BMKG Sudah Perkirakan
Badan Meteorologi, Klimatologi, dan Geofisika (BMKG) memang telah memprediksi bahwa sebagian wilayah Indonesia akan diguyur hujan dengan intensitas ringan hingga lebat akhir tahun ini.
Sejumlah daerah seperti Jabodetabek, Banten bagian barat dan selatan, Jawa Barat bagian tengah dan utara, Jawa Tengah bagian utara, Jawa Timur bagian utara, Bali, Nusa Tenggara Barat (NTB) serta Nusa Tenggara Timur (NTT) harus mewaspadai ancaman ini.
“Dasar pertimbangan dari masih signifikannya potensi cuaca ekstrem tersebut adalah karena masih teridentifikasi aktifnya beberapa fenomena dinamika atmosfer yang dapat memicu peningkatan curah hujan,” kata Kepala BMKG Dwikorita Karnawati dalam keterangan kepada media, secara daring Kamis (29/12).
Ia mengatakan kondisi yang mempengaruhi kondisi tersebut di antaranya adalah aktifnya monsun Asia di belahan bumi utara, dan teridentifikasinya Madden Jullian Oscillation (MJO) yang cukup aktif di wilayah Indonesia bagian selatan ekuator.
“Kondisi tersebut terjadi bersamaan dengan aktifnya fenomena gelombang atmosfer, yaitu Kelvin Wave dan Rossby Equatorial dalam sepekan terakhir, hingga beberapa hari kedepan, yang berkontribusi signifikan meningkatkan pertumbuhan awan hujan dengan potensi curah hujan lebat hingga sangat lebat di beberapa wilayah,” tambah Dwikorita.
BACA JUGA: Perubahan Iklim dan Penurunan Tanah Sebabkan Pantura Tenggelam
Bencana Selalu Terulang
Pemerintah setempat nampaknya tidak menjadikan bencana serupa yang terus berulang, sebagai pelajaran. Iqbal Alma, dari Walhi Jawa Tengah menceritakan bagaimana akar persoalan tidak pernah disentuh dalam penanganan kebencanaan.

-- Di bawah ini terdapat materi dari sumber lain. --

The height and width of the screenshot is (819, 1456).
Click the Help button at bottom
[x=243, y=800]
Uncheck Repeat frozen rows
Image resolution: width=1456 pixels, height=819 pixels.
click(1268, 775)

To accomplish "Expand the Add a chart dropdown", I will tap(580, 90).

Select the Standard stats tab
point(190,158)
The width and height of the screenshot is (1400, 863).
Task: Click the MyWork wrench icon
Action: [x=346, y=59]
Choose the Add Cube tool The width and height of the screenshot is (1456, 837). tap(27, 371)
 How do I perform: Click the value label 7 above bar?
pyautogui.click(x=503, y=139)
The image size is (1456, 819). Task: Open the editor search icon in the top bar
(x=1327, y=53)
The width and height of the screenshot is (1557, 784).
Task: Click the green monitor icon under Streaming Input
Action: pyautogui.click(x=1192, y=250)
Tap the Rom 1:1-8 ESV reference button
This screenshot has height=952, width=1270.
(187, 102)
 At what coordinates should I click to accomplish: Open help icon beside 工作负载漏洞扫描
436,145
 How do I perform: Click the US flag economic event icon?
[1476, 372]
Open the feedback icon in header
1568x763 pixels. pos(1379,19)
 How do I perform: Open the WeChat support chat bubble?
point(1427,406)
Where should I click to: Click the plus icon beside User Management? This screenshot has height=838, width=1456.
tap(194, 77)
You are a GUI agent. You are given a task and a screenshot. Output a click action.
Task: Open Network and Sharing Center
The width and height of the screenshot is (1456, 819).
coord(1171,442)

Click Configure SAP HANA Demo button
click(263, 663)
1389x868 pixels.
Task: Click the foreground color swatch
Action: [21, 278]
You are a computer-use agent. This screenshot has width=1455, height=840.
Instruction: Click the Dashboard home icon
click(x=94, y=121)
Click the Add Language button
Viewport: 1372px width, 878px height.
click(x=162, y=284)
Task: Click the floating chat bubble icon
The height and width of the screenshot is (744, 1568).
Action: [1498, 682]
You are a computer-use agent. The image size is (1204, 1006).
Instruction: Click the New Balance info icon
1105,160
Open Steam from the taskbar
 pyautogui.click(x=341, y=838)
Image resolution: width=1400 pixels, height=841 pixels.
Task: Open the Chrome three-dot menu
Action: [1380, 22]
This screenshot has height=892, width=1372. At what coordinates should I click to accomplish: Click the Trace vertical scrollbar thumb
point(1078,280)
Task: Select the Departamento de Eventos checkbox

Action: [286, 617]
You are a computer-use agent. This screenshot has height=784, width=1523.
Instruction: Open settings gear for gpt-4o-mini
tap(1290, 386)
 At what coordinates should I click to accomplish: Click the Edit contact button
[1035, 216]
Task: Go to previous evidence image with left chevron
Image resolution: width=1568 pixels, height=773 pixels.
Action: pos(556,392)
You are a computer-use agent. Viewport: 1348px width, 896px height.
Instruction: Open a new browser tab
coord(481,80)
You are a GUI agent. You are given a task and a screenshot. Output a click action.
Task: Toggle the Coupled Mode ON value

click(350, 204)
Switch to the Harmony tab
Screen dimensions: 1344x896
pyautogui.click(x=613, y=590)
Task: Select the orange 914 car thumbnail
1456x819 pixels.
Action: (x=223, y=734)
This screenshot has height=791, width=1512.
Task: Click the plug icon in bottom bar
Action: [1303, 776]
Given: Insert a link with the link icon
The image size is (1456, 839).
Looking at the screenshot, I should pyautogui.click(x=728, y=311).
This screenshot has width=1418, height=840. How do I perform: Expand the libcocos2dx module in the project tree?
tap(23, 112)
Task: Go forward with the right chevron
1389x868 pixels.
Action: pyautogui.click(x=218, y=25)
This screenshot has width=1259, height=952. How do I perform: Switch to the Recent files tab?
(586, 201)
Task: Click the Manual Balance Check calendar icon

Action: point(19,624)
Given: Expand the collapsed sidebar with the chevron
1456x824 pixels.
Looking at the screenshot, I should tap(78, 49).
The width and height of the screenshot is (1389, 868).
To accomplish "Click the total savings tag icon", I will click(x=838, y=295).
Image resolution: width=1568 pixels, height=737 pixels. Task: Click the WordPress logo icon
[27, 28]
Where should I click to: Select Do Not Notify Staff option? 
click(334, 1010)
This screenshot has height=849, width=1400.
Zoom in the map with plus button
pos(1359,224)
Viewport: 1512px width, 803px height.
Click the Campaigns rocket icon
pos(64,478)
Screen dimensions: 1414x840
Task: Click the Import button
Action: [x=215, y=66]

“Melihat pada bencana yang terjadi, membuktikan bahwa upaya mitigasi krisis iklim di Semarang masih minim. Pemerintah seakan tidak pernah belajar dari bencana-bencana yang telah terjadi sebelumnya,” ujarnya.
Iqbal mengatakan, tanggul jebol di pesisir Kota Semarang tahun ini saja sudah terjadi dua kali. Pertama terjadi pada 23 Mei 2022 di kawasan Tambak Mulyo, dan kedua adalah pada akhir tahun ini.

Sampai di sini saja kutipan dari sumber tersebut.